Bill Withers, a onetime Navy aircraft mechanic who after teaching himself to play the guitar wrote some of the most memorable and often-covered songs of the 1970s, including “Lean on Me,” “Ain’t No Sunshine” and “Use Me,” died on Monday in Los Angeles. He was 81.
His death was announced in a statement from his family. His son, Todd, said he had heart problems.
Mr. Withers, who had an evocative, gritty R&B voice that could embody loss or hope, was in his 30s when he released his first album, “Just as I Am,” in 1971. It included “Ain’t No Sunshine,” a mournful lament (“Ain’t no sunshine when she’s gone/And she’s always gone too long/Anytime she goes away”) that cracked the Billboard Top 10. Other hits followed, perhaps none better known than “Lean on Me,” an anthem of friendship and support that hit No. 1 in 1972 and has been repurposed countless times by a wide variety of artists.
There were also “Use Me” (1972), “Lovely Day” (1977) and “Just the Two of Us” (1981), among other hits.
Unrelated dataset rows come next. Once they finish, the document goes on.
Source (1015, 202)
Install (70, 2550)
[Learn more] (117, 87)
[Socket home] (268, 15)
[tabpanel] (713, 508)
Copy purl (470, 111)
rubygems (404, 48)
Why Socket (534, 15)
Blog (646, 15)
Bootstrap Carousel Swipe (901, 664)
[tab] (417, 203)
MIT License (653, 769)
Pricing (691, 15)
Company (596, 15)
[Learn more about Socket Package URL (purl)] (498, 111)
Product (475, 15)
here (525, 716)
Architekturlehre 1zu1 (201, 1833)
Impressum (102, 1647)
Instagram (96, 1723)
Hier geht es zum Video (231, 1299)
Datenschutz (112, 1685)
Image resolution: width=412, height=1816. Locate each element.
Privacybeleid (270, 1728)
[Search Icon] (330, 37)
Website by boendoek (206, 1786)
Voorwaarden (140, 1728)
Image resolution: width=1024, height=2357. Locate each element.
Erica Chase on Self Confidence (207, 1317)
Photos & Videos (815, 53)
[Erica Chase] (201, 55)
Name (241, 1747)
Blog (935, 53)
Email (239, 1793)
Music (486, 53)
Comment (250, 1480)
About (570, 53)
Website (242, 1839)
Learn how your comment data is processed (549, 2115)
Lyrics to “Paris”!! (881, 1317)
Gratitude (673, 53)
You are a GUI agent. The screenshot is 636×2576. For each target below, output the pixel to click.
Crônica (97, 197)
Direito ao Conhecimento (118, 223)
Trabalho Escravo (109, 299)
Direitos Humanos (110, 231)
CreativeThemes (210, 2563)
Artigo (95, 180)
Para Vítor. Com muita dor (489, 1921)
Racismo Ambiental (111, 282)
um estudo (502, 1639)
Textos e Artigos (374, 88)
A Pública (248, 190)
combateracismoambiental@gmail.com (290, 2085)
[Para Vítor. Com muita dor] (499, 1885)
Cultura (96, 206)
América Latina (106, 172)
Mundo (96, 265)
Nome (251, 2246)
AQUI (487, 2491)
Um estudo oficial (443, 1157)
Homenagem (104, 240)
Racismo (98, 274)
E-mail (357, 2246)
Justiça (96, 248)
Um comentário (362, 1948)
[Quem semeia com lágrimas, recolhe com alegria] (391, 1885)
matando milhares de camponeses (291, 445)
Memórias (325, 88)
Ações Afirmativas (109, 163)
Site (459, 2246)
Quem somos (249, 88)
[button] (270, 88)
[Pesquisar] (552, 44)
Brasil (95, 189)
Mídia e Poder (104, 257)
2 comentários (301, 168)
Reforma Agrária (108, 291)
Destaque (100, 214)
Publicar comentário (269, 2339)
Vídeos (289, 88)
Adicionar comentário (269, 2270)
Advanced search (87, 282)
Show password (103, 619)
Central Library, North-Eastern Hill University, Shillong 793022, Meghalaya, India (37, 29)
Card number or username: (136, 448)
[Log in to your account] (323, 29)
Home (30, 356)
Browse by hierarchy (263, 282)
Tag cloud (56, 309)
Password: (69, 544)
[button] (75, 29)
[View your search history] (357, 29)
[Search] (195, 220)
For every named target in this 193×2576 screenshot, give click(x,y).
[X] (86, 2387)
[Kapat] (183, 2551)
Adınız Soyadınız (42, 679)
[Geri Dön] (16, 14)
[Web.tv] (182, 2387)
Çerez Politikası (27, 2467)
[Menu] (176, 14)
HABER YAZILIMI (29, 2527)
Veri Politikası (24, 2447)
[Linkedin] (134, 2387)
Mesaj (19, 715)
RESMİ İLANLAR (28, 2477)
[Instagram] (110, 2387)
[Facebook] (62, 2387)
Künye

But after the 1985 album “Watching You Watching Me,” frustrated with the music business, Mr. Withers stopped recording and performing.
“I wouldn’t know a pop chart from a Pop-Tart,” he told Rolling Stone in 2015, when he was inducted into the Rock & Roll Hall of Fame.
“Bill was a mystical man,” Leo Sacks, who supervised the rerelease of Mr. Withers’s catalog for Sony Legacy Recordings in 2012 (a package that won a Grammy for best historical recording), said by email. “Like a Greek oracle. But he let the songs speak for themselves. He sang so conversationally and universally, like he was sitting next to you. His songs made every word count.”
At 17, eager to avoid a coal-mine career himself, Mr. Withers joined the Navy.
“My first goal was, I didn’t want to be a cook or a steward,” he told Rolling Stone. “So I went to aircraft-mechanic school.”